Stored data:

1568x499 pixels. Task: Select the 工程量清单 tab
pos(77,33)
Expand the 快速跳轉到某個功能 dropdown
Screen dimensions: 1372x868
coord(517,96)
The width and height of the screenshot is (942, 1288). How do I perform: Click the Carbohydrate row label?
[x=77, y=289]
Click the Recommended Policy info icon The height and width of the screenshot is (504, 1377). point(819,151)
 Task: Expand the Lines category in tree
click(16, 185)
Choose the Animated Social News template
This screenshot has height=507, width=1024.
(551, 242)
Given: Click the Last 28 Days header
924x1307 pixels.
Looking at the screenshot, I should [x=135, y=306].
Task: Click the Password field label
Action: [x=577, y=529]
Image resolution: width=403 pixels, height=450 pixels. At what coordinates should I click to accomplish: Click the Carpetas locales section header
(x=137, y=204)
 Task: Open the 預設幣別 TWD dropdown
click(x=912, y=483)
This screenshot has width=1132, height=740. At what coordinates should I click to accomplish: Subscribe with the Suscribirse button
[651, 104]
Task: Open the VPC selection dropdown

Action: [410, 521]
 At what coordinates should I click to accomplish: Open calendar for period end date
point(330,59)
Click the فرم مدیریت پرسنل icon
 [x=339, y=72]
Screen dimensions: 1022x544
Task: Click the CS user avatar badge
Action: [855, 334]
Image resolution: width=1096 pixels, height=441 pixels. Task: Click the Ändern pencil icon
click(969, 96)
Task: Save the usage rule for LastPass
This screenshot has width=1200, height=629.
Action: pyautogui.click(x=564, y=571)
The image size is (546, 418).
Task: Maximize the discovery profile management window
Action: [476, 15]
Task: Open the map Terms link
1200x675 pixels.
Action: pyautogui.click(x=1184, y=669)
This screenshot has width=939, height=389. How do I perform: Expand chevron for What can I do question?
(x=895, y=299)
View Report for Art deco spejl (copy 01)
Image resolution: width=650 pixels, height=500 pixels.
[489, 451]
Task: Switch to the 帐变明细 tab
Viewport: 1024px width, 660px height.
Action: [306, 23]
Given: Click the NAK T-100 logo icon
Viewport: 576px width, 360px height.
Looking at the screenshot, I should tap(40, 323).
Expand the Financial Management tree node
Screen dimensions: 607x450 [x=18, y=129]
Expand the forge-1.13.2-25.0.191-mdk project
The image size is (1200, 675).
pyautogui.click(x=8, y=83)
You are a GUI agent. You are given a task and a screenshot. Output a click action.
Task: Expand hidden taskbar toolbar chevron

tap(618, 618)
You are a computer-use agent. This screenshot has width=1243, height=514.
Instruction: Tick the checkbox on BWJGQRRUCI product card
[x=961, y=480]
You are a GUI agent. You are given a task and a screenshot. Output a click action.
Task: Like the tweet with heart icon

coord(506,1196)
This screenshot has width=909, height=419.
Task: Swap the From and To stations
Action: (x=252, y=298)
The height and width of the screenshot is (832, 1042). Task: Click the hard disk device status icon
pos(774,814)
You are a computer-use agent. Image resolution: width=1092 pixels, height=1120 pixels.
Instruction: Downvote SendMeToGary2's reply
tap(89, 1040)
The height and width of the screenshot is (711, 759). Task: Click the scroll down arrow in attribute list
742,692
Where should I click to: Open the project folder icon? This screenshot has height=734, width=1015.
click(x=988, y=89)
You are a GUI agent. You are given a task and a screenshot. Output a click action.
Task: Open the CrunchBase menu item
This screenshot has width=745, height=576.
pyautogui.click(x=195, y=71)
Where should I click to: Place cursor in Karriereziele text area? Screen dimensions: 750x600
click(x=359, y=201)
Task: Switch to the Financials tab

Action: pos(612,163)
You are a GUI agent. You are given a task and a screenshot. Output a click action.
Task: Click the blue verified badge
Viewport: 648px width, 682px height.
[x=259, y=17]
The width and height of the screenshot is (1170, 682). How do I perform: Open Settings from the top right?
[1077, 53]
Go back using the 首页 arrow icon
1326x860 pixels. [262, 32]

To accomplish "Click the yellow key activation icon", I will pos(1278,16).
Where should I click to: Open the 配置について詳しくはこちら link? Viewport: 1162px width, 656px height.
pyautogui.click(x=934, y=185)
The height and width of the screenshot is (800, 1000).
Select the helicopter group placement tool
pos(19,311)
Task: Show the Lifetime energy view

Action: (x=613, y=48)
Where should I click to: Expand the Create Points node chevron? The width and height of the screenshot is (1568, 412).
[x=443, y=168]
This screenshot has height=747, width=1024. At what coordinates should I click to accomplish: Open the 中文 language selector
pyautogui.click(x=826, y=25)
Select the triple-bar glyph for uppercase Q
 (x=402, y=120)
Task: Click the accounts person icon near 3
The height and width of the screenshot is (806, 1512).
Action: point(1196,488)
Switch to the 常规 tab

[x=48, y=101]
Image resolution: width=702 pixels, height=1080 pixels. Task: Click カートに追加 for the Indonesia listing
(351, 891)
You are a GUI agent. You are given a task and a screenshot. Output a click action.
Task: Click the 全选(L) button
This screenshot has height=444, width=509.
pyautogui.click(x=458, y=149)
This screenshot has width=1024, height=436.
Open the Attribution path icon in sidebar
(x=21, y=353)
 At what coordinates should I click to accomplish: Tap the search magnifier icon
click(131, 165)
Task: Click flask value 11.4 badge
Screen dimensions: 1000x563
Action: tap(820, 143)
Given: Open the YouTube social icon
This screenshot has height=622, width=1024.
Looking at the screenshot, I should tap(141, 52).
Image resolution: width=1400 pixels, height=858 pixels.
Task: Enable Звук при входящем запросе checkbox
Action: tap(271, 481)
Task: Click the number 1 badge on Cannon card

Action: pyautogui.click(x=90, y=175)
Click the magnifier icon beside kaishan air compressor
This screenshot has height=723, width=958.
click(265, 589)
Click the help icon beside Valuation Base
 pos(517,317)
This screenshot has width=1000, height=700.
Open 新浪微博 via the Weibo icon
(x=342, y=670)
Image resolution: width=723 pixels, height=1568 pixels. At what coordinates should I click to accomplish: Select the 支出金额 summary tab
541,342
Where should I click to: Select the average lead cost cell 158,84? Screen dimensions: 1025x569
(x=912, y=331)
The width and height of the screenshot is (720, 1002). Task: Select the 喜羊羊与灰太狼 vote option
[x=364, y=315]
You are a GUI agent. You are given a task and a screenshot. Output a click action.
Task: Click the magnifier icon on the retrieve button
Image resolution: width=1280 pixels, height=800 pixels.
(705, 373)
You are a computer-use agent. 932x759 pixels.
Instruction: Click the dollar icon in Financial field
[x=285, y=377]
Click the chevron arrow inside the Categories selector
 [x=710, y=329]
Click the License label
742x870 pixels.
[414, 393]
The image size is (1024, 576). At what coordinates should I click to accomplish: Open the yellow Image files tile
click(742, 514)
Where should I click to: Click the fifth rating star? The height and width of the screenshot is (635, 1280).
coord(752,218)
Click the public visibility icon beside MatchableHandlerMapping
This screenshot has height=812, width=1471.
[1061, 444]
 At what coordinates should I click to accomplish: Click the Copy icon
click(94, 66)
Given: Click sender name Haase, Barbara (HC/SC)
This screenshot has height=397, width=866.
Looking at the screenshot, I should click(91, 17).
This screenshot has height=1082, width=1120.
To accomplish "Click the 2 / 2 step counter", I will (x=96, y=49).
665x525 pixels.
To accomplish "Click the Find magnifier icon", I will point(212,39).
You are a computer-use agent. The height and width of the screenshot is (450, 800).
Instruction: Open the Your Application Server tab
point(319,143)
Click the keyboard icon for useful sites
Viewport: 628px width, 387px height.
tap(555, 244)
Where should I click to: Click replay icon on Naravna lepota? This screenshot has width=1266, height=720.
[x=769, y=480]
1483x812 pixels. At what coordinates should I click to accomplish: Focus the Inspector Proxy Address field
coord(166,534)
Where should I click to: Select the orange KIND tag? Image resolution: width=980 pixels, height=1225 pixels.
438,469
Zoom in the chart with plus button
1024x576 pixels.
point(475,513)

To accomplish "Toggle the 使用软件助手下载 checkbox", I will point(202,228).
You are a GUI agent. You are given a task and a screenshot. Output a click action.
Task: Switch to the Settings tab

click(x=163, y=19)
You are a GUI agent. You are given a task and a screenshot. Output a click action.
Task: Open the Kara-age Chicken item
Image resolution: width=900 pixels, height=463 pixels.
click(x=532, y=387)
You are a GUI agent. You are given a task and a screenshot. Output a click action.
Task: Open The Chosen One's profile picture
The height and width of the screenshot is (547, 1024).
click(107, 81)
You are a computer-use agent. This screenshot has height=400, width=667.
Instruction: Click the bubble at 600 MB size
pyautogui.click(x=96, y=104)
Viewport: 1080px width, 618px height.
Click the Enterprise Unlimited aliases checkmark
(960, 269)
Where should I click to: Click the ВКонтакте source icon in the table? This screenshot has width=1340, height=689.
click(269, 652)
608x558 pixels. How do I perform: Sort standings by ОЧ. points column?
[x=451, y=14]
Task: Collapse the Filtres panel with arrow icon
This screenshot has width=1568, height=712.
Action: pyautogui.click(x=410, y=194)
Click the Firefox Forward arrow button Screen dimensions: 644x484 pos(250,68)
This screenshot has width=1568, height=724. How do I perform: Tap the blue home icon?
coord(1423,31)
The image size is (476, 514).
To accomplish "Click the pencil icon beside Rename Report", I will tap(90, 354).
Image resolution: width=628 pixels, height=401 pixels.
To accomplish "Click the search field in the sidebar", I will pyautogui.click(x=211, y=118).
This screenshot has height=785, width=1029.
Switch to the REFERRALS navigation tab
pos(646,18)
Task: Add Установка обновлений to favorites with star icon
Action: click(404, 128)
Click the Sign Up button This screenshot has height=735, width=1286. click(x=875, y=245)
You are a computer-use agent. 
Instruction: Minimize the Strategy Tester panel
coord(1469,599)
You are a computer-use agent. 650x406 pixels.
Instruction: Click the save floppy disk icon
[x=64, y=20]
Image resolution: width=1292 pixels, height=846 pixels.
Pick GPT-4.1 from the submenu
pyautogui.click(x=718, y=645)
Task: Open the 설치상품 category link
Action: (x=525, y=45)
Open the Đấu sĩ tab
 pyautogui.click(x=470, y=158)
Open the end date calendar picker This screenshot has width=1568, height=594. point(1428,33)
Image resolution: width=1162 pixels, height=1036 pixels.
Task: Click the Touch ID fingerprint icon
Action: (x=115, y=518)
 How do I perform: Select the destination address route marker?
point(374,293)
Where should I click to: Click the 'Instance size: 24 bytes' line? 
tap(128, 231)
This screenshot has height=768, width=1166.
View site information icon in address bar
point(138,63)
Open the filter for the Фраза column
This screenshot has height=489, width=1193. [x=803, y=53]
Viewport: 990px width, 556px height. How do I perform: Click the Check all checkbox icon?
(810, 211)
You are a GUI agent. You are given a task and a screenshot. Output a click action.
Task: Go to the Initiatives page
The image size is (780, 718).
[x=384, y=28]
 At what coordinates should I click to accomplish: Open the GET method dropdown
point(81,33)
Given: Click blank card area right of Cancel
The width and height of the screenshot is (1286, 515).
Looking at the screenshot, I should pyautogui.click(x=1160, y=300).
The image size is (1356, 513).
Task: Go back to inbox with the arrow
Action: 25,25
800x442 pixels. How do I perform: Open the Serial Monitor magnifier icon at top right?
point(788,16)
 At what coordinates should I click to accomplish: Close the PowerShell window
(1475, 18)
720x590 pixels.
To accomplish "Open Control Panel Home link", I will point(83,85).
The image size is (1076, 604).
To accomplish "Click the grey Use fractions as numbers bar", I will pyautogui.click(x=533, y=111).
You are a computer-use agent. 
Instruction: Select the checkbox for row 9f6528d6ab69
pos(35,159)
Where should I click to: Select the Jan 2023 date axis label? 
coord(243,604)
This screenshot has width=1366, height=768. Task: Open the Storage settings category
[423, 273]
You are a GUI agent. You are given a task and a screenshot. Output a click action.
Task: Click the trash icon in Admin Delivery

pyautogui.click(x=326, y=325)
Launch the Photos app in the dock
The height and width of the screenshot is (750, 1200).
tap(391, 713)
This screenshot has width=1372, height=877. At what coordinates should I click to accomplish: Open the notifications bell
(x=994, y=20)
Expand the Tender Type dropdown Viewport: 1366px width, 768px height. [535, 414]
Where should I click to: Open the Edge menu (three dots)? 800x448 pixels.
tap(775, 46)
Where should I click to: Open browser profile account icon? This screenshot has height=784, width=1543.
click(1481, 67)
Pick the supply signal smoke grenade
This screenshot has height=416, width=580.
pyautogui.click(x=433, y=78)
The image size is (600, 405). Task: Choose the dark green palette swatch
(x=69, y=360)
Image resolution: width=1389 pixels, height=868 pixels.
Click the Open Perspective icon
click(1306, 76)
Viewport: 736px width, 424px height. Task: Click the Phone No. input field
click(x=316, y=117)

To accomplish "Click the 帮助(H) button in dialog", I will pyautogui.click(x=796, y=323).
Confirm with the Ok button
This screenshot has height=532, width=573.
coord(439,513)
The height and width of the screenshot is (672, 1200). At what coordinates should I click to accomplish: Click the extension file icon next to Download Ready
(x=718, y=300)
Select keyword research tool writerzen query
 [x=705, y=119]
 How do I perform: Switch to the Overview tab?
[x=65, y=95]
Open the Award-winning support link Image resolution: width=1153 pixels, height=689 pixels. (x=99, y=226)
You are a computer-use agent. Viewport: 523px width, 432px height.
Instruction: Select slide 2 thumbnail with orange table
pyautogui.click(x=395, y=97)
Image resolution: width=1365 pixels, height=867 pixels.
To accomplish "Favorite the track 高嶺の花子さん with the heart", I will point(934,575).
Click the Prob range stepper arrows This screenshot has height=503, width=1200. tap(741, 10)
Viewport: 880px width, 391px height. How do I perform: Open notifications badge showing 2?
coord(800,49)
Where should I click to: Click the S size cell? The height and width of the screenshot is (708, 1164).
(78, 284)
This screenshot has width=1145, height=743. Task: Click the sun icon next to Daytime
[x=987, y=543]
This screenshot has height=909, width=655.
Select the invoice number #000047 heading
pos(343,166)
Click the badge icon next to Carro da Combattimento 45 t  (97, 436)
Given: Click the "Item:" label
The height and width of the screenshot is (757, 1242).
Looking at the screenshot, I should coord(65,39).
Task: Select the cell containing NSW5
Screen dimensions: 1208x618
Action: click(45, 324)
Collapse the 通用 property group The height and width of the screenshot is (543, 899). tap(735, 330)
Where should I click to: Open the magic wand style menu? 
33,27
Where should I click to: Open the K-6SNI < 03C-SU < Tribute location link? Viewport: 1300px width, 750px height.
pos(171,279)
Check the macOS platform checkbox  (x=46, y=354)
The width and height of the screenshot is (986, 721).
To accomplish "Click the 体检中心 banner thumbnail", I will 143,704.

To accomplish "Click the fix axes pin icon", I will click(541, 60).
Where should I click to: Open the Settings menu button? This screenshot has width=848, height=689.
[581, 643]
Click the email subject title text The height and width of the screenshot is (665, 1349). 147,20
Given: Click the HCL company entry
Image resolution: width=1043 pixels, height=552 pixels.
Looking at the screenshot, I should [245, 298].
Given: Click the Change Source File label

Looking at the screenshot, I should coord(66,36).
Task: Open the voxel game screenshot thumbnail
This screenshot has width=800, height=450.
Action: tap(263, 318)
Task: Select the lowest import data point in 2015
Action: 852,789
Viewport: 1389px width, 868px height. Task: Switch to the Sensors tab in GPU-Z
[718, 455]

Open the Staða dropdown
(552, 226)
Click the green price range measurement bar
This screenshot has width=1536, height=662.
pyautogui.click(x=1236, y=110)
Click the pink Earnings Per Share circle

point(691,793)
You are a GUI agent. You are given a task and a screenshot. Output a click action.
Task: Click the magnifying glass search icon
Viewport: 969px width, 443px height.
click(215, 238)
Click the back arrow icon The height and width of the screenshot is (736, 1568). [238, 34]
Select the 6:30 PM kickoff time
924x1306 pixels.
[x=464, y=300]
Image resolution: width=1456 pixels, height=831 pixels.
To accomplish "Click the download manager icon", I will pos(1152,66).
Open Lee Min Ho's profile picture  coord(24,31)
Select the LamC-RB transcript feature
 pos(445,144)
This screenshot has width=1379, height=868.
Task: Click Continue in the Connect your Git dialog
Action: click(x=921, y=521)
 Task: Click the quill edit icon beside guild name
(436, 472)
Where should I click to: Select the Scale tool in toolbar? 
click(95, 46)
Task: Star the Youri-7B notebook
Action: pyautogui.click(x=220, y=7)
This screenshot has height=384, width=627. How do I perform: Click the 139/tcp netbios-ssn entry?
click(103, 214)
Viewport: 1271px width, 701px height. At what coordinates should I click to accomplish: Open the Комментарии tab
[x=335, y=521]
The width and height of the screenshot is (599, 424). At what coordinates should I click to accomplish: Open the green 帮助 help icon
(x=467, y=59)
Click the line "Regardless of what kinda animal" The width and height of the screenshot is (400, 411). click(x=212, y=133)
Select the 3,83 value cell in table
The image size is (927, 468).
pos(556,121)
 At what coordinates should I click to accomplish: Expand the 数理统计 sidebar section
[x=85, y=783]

**EXERCISE DESCRIPTION**
Where a line of the entries contains "value", report that line.

**ANSWER SECTION**
Task: Click flask value 11.4 badge
Select the 3,83 value cell in table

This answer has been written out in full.